School of Rehabilitation Sciences and Engineering, University of Health and Rehabilitation Sciences, Qingdao, 266113, China.
Qingdao Traditional Chinese Medicine Hospital (Qingdao Hiser Hospital), Qingdao University, Qingdao, 266033, China.
Talanta. 2025 Jan 1;282:127016. doi: 10.1016/j.talanta.2024.127016. Epub 2024 Oct 9.

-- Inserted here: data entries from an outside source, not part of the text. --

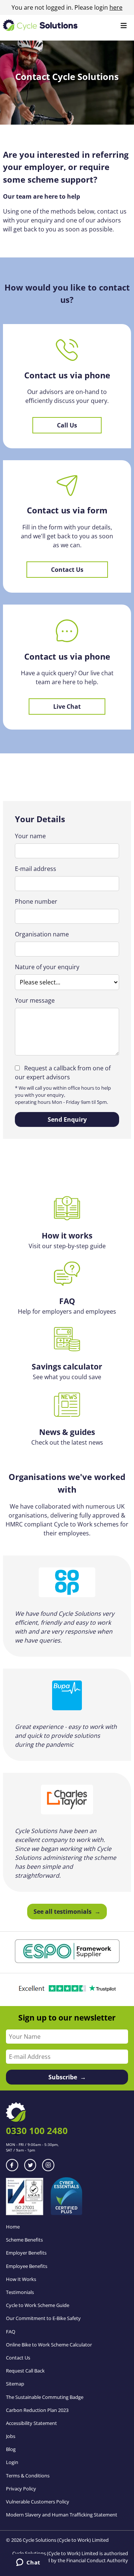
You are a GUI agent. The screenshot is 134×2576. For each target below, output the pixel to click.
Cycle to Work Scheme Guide (37, 2305)
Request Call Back (25, 2370)
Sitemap (15, 2383)
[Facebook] (12, 2165)
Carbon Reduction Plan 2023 (37, 2410)
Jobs (10, 2436)
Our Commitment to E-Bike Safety (43, 2318)
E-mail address (35, 869)
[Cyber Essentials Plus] (66, 2213)
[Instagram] (48, 2165)
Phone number (36, 901)
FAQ (10, 2331)
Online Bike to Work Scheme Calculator (49, 2344)
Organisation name (42, 934)
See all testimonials (63, 1911)
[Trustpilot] (67, 1989)
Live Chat (67, 706)
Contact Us (67, 569)
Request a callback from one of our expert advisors (63, 1072)
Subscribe (62, 2077)
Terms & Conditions (28, 2475)
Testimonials (20, 2292)
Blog (11, 2449)
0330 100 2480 (37, 2130)
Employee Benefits (26, 2266)
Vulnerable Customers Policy (37, 2501)
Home (13, 2226)
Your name (30, 836)
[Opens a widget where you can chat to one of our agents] (28, 2563)
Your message (35, 1000)
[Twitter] (30, 2165)
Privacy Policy (21, 2488)
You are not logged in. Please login (67, 7)
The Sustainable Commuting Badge (44, 2397)
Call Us (67, 425)
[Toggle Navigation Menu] (123, 26)
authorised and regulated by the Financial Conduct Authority (73, 2557)
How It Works (21, 2279)
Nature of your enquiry (47, 967)
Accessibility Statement (31, 2423)
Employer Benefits (26, 2252)
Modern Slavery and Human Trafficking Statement (61, 2514)
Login (12, 2462)
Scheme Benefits (24, 2239)
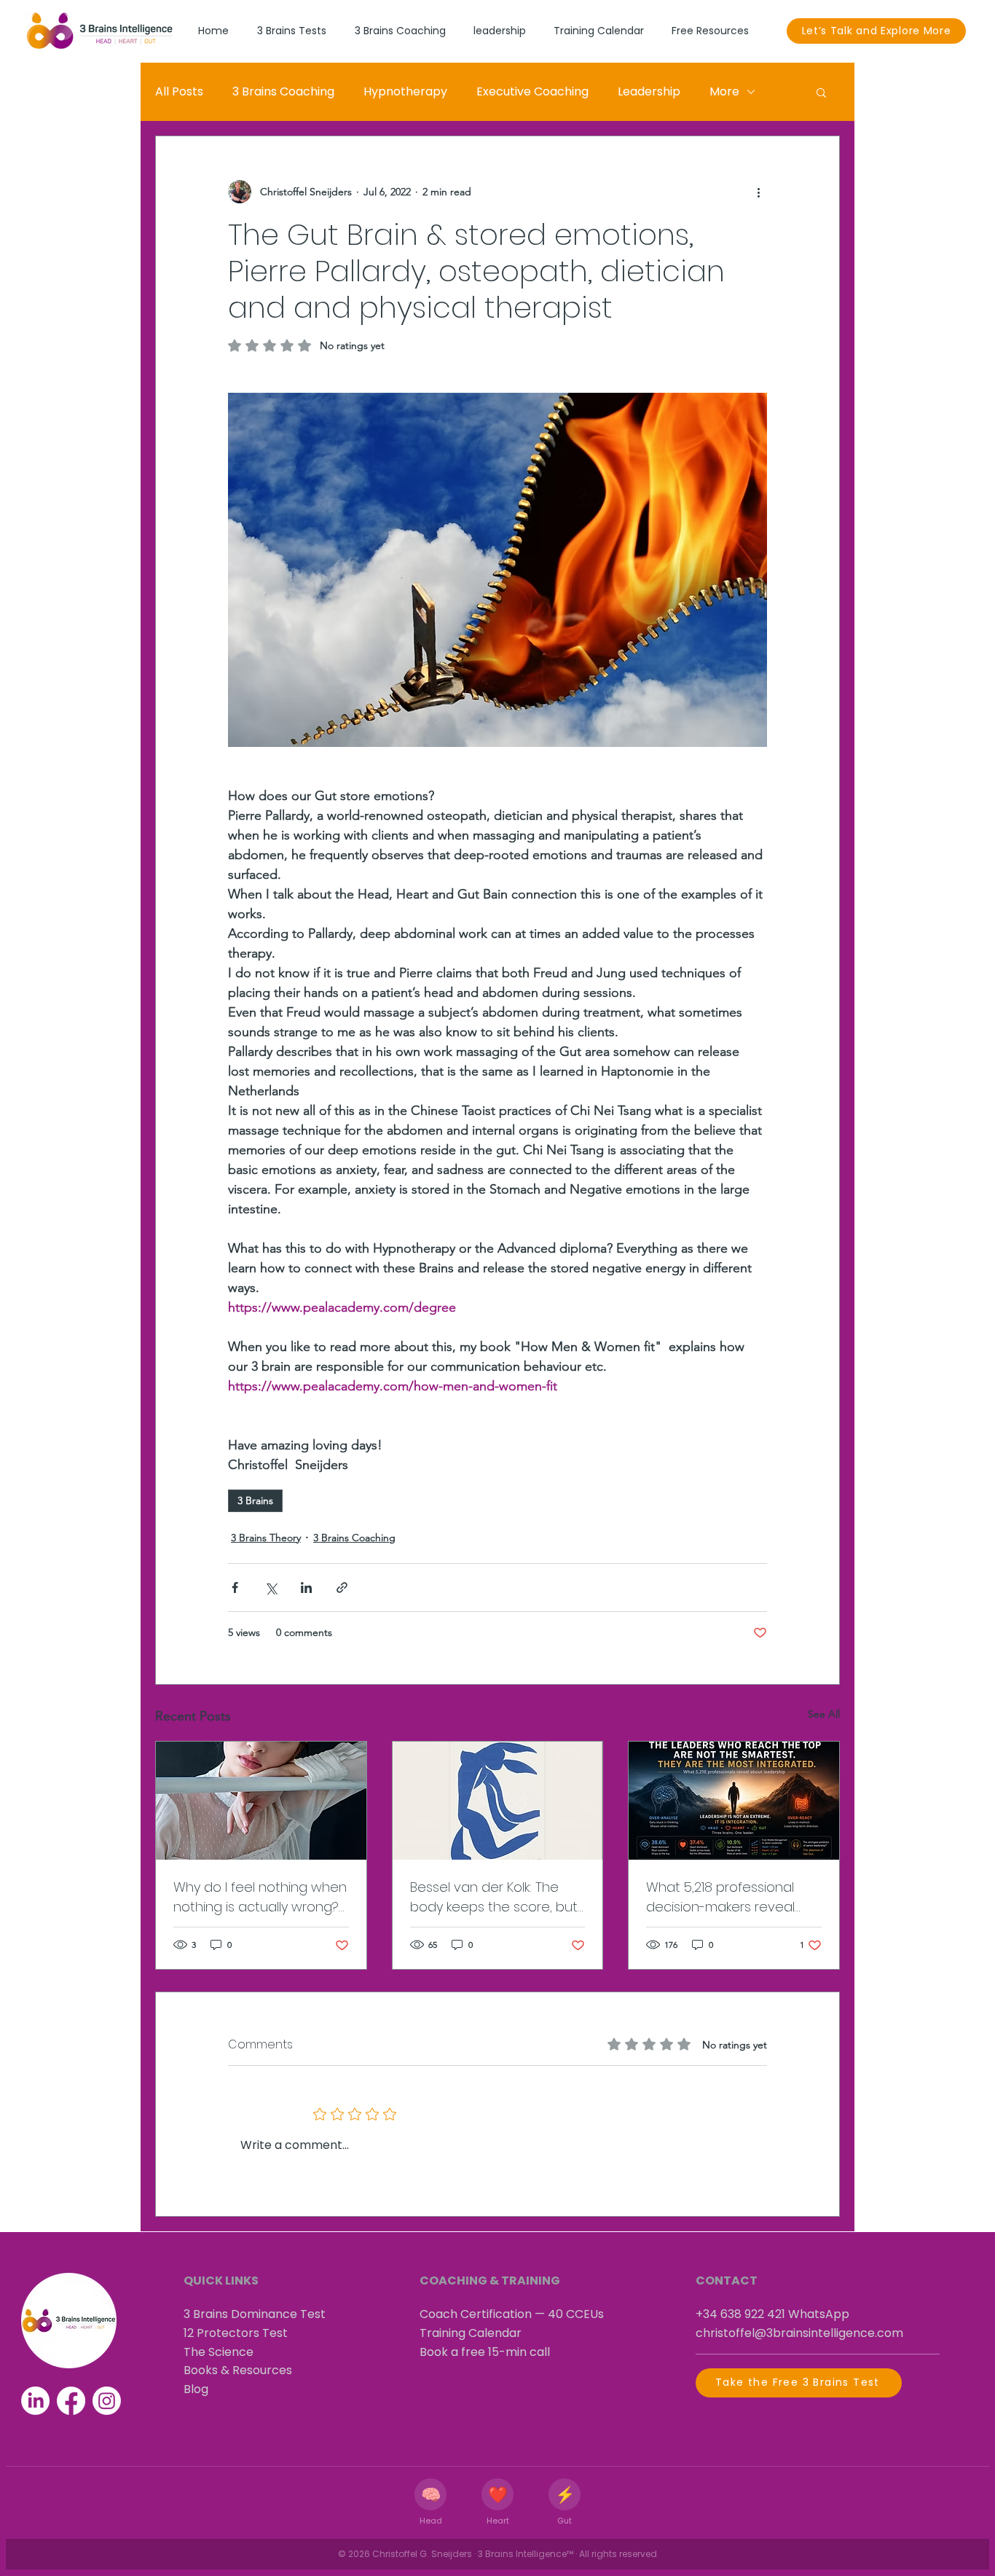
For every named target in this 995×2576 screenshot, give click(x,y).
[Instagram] (107, 2401)
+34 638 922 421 (740, 2314)
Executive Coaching (532, 91)
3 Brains (255, 1500)
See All (824, 1713)
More (724, 91)
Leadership (649, 91)
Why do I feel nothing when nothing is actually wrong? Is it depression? (260, 1897)
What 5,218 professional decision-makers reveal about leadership (720, 1897)
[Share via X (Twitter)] (271, 1587)
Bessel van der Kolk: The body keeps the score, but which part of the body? (494, 1897)
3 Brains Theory (266, 1537)
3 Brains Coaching (283, 91)
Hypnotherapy (405, 91)
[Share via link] (342, 1587)
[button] (821, 92)
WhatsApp (818, 2314)
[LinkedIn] (35, 2401)
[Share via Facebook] (235, 1587)
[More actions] (758, 191)
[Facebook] (71, 2401)
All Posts (179, 91)
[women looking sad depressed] (261, 1801)
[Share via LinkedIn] (306, 1587)
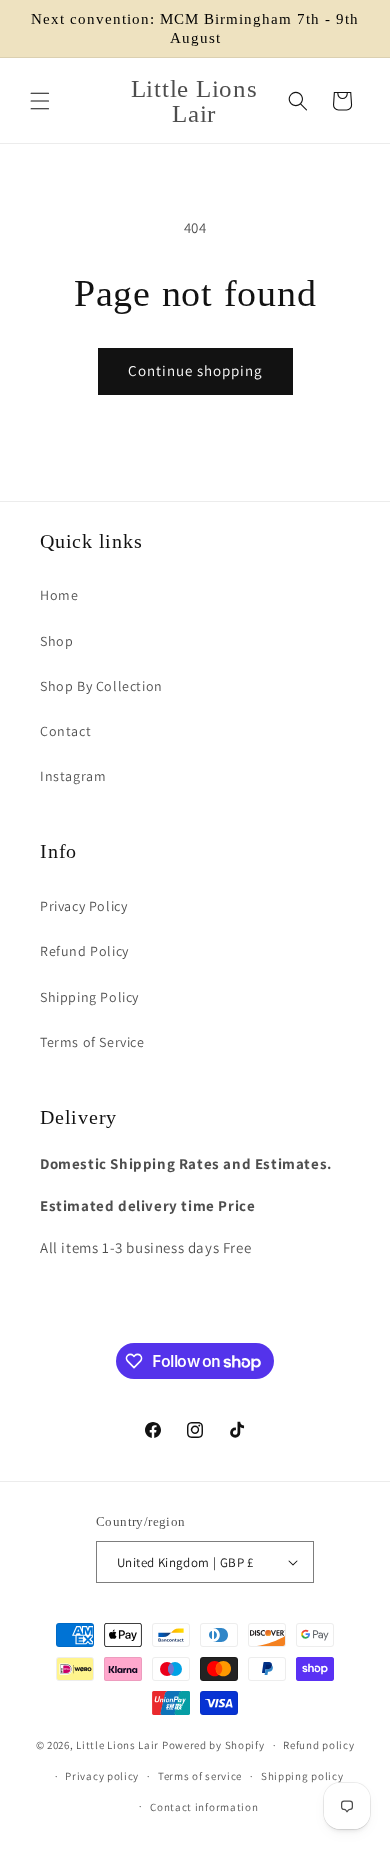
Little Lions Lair (117, 1745)
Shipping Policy (89, 997)
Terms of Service (92, 1042)
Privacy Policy (83, 906)
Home (59, 595)
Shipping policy (302, 1776)
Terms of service (200, 1776)
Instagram (73, 776)
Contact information (204, 1807)
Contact (65, 731)
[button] (40, 101)
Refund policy (318, 1745)
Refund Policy (84, 951)
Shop (56, 641)
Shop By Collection (101, 686)
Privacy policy (102, 1776)
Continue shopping (195, 370)
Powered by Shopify (213, 1745)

The accurate identification of Radix Astragali holds significant scientific importance for evaluating the quality and medicinal efficacy of this herb. In this study, we introduced an efficient methodology, integrating laser induced breakdown spectroscopy (LIBS) and Raman spectroscopy, to identify Radix Astragali samples. Additionally, convolutional neural network (CNN) models were constructed and trained using low-, mid-, and high-level data fusion strategies. The results demonstrated significant improvements in sample classification using all fusion strategies, surpassing the performance achieved when applying LIBS or Raman data individually. Notably, mid-level fusion achieved the highest level of accuracy (93.44 %), with the low- and high-level fusion methods slightly lower at 88.34 % and 90.10 %, respectively. The newly proposed methodology showcased its significance in the rapid and accurate identification of Radix Astragali samples, thereby improving analytical capabilities in Radix Astragali research.
准确鉴定黄芪具有重要的科学意义,可用于评估这种草药的质量和药用功效。在这项研究中,我们引入了一种高效的方法,结合激光诱导击穿光谱(LIBS)和拉曼光谱,来鉴定黄芪样品。此外,还构建并训练了卷积神经网络(CNN)模型,使用低、中、高级数据融合策略。结果表明,所有融合策略都显著提高了样品分类的准确性,超过了单独使用 LIBS 或拉曼数据的性能。值得注意的是,中级融合达到了最高的准确性(93.44%),而低级和高级融合方法的准确性分别略低,为 88.34%和 90.10%。新提出的方法在快速准确地鉴定黄芪样品方面显示出了重要意义,从而提高了黄芪研究中的分析能力。